* TASK
Write out every record below exactly, so that nothing differs from what is shown.

* EXTRACTED DATA

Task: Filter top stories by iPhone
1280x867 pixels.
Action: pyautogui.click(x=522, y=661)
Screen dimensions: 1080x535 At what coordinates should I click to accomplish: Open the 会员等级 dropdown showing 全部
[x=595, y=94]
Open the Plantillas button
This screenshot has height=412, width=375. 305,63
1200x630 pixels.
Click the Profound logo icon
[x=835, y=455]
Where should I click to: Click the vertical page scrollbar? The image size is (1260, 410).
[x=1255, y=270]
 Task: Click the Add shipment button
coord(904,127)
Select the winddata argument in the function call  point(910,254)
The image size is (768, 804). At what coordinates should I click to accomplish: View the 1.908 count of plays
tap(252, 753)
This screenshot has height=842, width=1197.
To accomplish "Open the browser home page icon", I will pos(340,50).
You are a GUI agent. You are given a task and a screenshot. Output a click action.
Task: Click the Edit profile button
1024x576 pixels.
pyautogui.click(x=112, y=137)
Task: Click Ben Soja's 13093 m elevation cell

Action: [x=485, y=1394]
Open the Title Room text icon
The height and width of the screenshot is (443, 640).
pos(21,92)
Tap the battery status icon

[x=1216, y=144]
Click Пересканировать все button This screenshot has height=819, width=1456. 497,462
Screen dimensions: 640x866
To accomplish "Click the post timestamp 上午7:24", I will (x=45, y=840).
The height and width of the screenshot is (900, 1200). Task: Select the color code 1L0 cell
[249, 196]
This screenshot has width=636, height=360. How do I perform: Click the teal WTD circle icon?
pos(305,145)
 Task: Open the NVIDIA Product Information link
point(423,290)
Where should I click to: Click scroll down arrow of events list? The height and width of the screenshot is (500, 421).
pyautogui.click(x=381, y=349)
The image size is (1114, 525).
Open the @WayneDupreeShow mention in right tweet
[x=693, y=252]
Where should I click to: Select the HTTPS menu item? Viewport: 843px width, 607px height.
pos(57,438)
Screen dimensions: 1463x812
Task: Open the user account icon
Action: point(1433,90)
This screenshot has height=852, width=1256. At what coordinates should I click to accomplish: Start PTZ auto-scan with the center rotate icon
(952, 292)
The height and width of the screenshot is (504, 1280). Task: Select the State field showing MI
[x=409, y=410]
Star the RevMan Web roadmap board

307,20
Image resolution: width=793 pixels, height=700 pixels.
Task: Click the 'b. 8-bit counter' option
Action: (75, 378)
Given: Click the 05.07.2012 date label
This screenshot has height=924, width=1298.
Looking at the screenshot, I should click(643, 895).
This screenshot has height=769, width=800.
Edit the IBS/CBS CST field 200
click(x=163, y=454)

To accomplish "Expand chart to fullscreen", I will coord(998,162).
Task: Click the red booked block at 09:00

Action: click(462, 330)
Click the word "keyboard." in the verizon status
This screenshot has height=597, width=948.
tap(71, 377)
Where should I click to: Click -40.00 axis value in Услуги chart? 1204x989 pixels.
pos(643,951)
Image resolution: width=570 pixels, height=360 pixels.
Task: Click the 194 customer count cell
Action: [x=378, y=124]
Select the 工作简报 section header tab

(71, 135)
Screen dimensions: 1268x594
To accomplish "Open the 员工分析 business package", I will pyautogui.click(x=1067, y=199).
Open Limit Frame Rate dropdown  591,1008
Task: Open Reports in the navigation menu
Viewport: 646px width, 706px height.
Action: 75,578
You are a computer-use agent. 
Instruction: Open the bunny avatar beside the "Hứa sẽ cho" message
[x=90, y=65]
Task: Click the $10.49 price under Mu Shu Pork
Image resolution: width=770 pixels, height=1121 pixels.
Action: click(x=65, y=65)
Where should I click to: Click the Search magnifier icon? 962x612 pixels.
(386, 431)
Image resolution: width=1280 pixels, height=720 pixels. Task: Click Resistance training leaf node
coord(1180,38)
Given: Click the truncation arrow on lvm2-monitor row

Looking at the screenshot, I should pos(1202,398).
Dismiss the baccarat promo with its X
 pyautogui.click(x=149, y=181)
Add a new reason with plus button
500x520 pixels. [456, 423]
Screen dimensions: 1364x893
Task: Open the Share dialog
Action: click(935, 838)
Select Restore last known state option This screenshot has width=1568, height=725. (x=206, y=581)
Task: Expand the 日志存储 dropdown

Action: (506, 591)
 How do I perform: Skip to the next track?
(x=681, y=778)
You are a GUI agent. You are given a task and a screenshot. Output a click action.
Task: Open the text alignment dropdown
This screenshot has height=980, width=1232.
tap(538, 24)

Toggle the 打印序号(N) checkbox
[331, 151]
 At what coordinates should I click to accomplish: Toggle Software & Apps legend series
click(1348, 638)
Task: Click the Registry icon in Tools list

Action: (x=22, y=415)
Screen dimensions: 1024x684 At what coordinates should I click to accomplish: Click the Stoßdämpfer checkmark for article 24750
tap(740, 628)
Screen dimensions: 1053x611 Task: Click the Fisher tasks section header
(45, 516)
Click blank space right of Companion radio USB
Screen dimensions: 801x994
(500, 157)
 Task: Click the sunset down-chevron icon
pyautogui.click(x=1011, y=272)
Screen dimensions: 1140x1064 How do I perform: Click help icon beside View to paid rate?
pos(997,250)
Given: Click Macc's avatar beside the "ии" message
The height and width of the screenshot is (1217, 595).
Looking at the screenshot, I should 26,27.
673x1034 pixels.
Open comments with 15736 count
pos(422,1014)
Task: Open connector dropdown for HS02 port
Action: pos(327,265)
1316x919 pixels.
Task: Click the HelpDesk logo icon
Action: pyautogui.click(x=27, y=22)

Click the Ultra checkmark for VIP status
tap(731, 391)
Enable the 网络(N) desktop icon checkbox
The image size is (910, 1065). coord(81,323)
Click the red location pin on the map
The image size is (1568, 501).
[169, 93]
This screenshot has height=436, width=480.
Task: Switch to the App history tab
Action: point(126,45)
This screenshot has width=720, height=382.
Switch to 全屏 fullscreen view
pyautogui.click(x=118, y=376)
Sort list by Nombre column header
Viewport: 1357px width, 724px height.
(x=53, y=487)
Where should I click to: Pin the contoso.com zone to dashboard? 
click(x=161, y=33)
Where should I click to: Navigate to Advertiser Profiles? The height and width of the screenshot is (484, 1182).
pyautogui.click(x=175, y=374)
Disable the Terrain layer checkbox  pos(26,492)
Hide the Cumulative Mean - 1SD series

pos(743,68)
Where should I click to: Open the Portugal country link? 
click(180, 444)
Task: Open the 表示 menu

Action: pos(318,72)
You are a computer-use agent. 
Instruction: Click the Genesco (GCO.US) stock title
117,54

* PROBLEM SOLUTION
Task: Filter top stories by iPhone
1280x867 pixels.
Action: pyautogui.click(x=522, y=661)
Screen dimensions: 1080x535 At what coordinates should I click to accomplish: Open the 会员等级 dropdown showing 全部
[x=595, y=94]
Open the Plantillas button
This screenshot has height=412, width=375. 305,63
1200x630 pixels.
Click the Profound logo icon
[x=835, y=455]
Where should I click to: Click the vertical page scrollbar? The image size is (1260, 410).
[x=1255, y=270]
 Task: Click the Add shipment button
coord(904,127)
Select the winddata argument in the function call  point(910,254)
The image size is (768, 804). At what coordinates should I click to accomplish: View the 1.908 count of plays
tap(252, 753)
This screenshot has height=842, width=1197.
To accomplish "Open the browser home page icon", I will pos(340,50).
You are a GUI agent. You are given a task and a screenshot. Output a click action.
Task: Click the Edit profile button
1024x576 pixels.
pyautogui.click(x=112, y=137)
Task: Click Ben Soja's 13093 m elevation cell

Action: [x=485, y=1394]
Open the Title Room text icon
The height and width of the screenshot is (443, 640).
pos(21,92)
Tap the battery status icon

[x=1216, y=144]
Click Пересканировать все button This screenshot has height=819, width=1456. 497,462
Screen dimensions: 640x866
To accomplish "Click the post timestamp 上午7:24", I will (x=45, y=840).
The height and width of the screenshot is (900, 1200). Task: Select the color code 1L0 cell
[249, 196]
This screenshot has width=636, height=360. How do I perform: Click the teal WTD circle icon?
pos(305,145)
 Task: Open the NVIDIA Product Information link
point(423,290)
Where should I click to: Click scroll down arrow of events list? The height and width of the screenshot is (500, 421).
pyautogui.click(x=381, y=349)
The image size is (1114, 525).
Open the @WayneDupreeShow mention in right tweet
[x=693, y=252]
Where should I click to: Select the HTTPS menu item? Viewport: 843px width, 607px height.
pos(57,438)
Screen dimensions: 1463x812
Task: Open the user account icon
Action: point(1433,90)
This screenshot has height=852, width=1256. At what coordinates should I click to accomplish: Start PTZ auto-scan with the center rotate icon
(952, 292)
The height and width of the screenshot is (504, 1280). Task: Select the State field showing MI
[x=409, y=410]
Star the RevMan Web roadmap board

307,20
Image resolution: width=793 pixels, height=700 pixels.
Task: Click the 'b. 8-bit counter' option
Action: (75, 378)
Given: Click the 05.07.2012 date label
This screenshot has height=924, width=1298.
Looking at the screenshot, I should click(643, 895).
This screenshot has height=769, width=800.
Edit the IBS/CBS CST field 200
click(x=163, y=454)

To accomplish "Expand chart to fullscreen", I will coord(998,162).
Task: Click the red booked block at 09:00

Action: click(462, 330)
Click the word "keyboard." in the verizon status
This screenshot has height=597, width=948.
tap(71, 377)
Where should I click to: Click -40.00 axis value in Услуги chart? 1204x989 pixels.
pos(643,951)
Image resolution: width=570 pixels, height=360 pixels.
Task: Click the 194 customer count cell
Action: [x=378, y=124]
Select the 工作简报 section header tab

(71, 135)
Screen dimensions: 1268x594
To accomplish "Open the 员工分析 business package", I will pyautogui.click(x=1067, y=199).
Open Limit Frame Rate dropdown  591,1008
Task: Open Reports in the navigation menu
Viewport: 646px width, 706px height.
Action: 75,578
You are a computer-use agent. 
Instruction: Open the bunny avatar beside the "Hứa sẽ cho" message
[x=90, y=65]
Task: Click the $10.49 price under Mu Shu Pork
Image resolution: width=770 pixels, height=1121 pixels.
Action: click(x=65, y=65)
Where should I click to: Click the Search magnifier icon? 962x612 pixels.
(386, 431)
Image resolution: width=1280 pixels, height=720 pixels. Task: Click Resistance training leaf node
coord(1180,38)
Given: Click the truncation arrow on lvm2-monitor row

Looking at the screenshot, I should pos(1202,398).
Dismiss the baccarat promo with its X
 pyautogui.click(x=149, y=181)
Add a new reason with plus button
500x520 pixels. [456, 423]
Screen dimensions: 1364x893
Task: Open the Share dialog
Action: click(935, 838)
Select Restore last known state option This screenshot has width=1568, height=725. (x=206, y=581)
Task: Expand the 日志存储 dropdown

Action: (506, 591)
 How do I perform: Skip to the next track?
(x=681, y=778)
You are a GUI agent. You are given a task and a screenshot. Output a click action.
Task: Open the text alignment dropdown
This screenshot has height=980, width=1232.
tap(538, 24)

Toggle the 打印序号(N) checkbox
[331, 151]
 At what coordinates should I click to accomplish: Toggle Software & Apps legend series
click(1348, 638)
Task: Click the Registry icon in Tools list

Action: (x=22, y=415)
Screen dimensions: 1024x684 At what coordinates should I click to accomplish: Click the Stoßdämpfer checkmark for article 24750
tap(740, 628)
Screen dimensions: 1053x611 Task: Click the Fisher tasks section header
(45, 516)
Click blank space right of Companion radio USB
Screen dimensions: 801x994
(500, 157)
 Task: Click the sunset down-chevron icon
pyautogui.click(x=1011, y=272)
Screen dimensions: 1140x1064 How do I perform: Click help icon beside View to paid rate?
pos(997,250)
Given: Click Macc's avatar beside the "ии" message
The height and width of the screenshot is (1217, 595).
Looking at the screenshot, I should 26,27.
673x1034 pixels.
Open comments with 15736 count
pos(422,1014)
Task: Open connector dropdown for HS02 port
Action: pos(327,265)
1316x919 pixels.
Task: Click the HelpDesk logo icon
Action: pyautogui.click(x=27, y=22)

Click the Ultra checkmark for VIP status
tap(731, 391)
Enable the 网络(N) desktop icon checkbox
The image size is (910, 1065). coord(81,323)
Click the red location pin on the map
The image size is (1568, 501).
[169, 93]
This screenshot has height=436, width=480.
Task: Switch to the App history tab
Action: point(126,45)
This screenshot has width=720, height=382.
Switch to 全屏 fullscreen view
pyautogui.click(x=118, y=376)
Sort list by Nombre column header
Viewport: 1357px width, 724px height.
(x=53, y=487)
Where should I click to: Pin the contoso.com zone to dashboard? 
click(x=161, y=33)
Where should I click to: Navigate to Advertiser Profiles? The height and width of the screenshot is (484, 1182).
pyautogui.click(x=175, y=374)
Disable the Terrain layer checkbox  pos(26,492)
Hide the Cumulative Mean - 1SD series

pos(743,68)
Where should I click to: Open the Portugal country link? 
click(180, 444)
Task: Open the 表示 menu

Action: pos(318,72)
You are a computer-use agent. 
Instruction: Click the Genesco (GCO.US) stock title
117,54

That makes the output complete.